The Quick-Start Checklist
For organisations that want to move fast, here's the minimum viable governance framework:
- AI asset register (spreadsheet is fine)
- Two-page AI usage policy
- Three-tier risk classification (low / medium / high)
- Named owners for every AI system
- Monthly governance working group meeting
- Incident reporting email or form
- Quarterly review of medium/high-risk systems
This can be done in four weeks with existing staff. It won't be complete, but it will be functional. And a functional framework you improve over time is worth infinitely more than a perfect framework you never finish building.
- We're a small organisation with just a few AI tools. Do we really need governance?
- Yes, but proportionate governance. Your "framework" might be a one-page usage policy and a simple asset register.
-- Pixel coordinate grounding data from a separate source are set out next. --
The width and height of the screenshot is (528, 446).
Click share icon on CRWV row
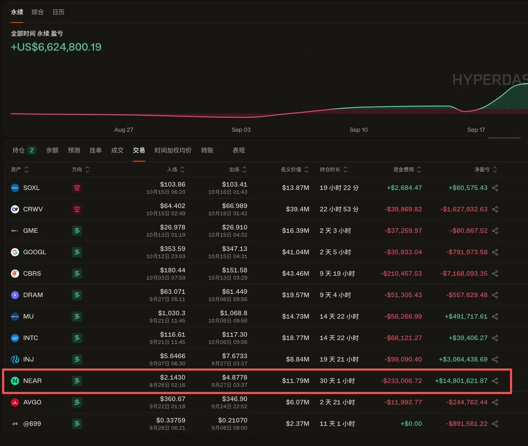tap(495, 210)
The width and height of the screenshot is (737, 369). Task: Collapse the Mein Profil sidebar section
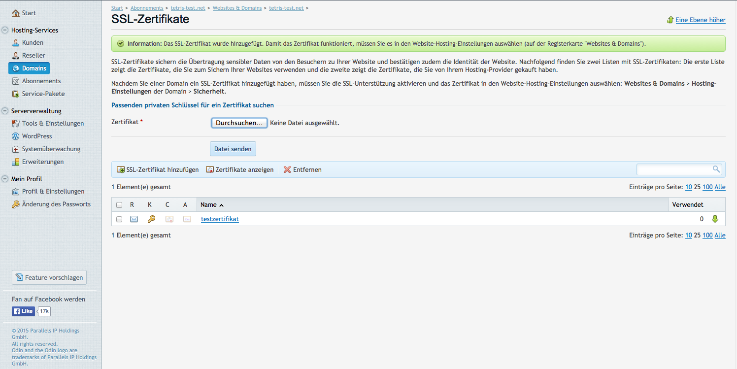click(5, 179)
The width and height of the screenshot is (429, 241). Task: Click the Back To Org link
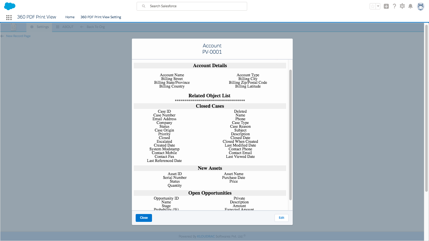[x=93, y=27]
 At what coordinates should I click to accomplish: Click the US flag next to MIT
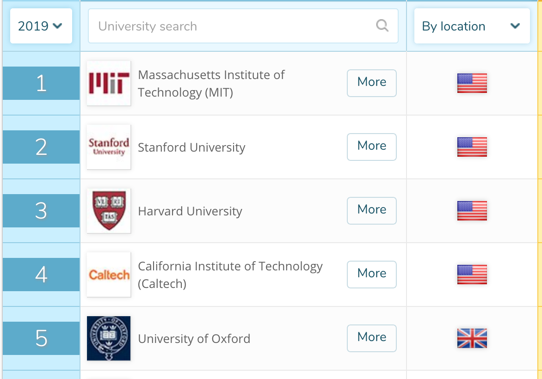tap(472, 83)
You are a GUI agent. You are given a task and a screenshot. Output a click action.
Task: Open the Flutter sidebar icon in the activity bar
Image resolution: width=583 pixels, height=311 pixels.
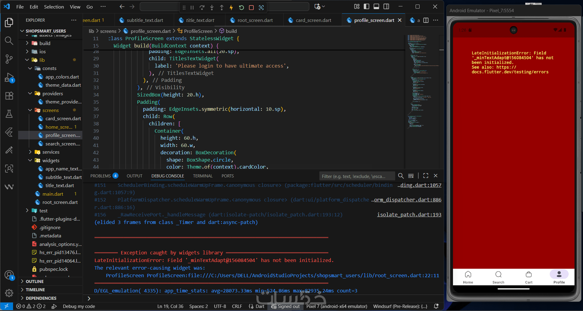click(9, 132)
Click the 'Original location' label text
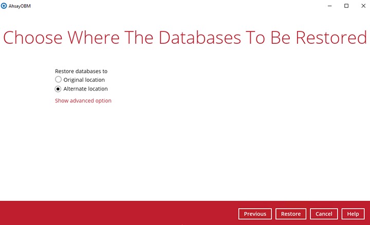Viewport: 370px width, 225px height. tap(84, 80)
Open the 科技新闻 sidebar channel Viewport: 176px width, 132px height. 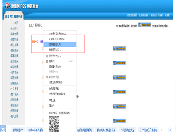14,45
The point isn't complexity. It's intentionality. Knowing what AI tools you use, what data they access, and who's responsible is basic operational hygiene. It takes an afternoon to set up.
- How do we govern AI tools that employees bring in themselves (shadow AI)?
- The usage policy is your first line of defence. It tells employees what's approved and what's not. But shadow AI is inevitable. Complement the policy with technical controls (network monitoring for AI service endpoints, DLP policies) and make the approved tools good enough that employees don't feel the need to go elsewhere. Blocking without providing alternatives just pushes shadow AI deeper underground.
- Should we align our framework to ISO 42001?
- If you're in a regulated industry or serve enterprise clients who may require it, yes, use ISO 42001 as your structural guide from the start. If you're a smaller organisation or early in your AI journey, start with the practical framework in this guide and align to ISO 42001 later. The structures are compatible. You won't need to rebuild.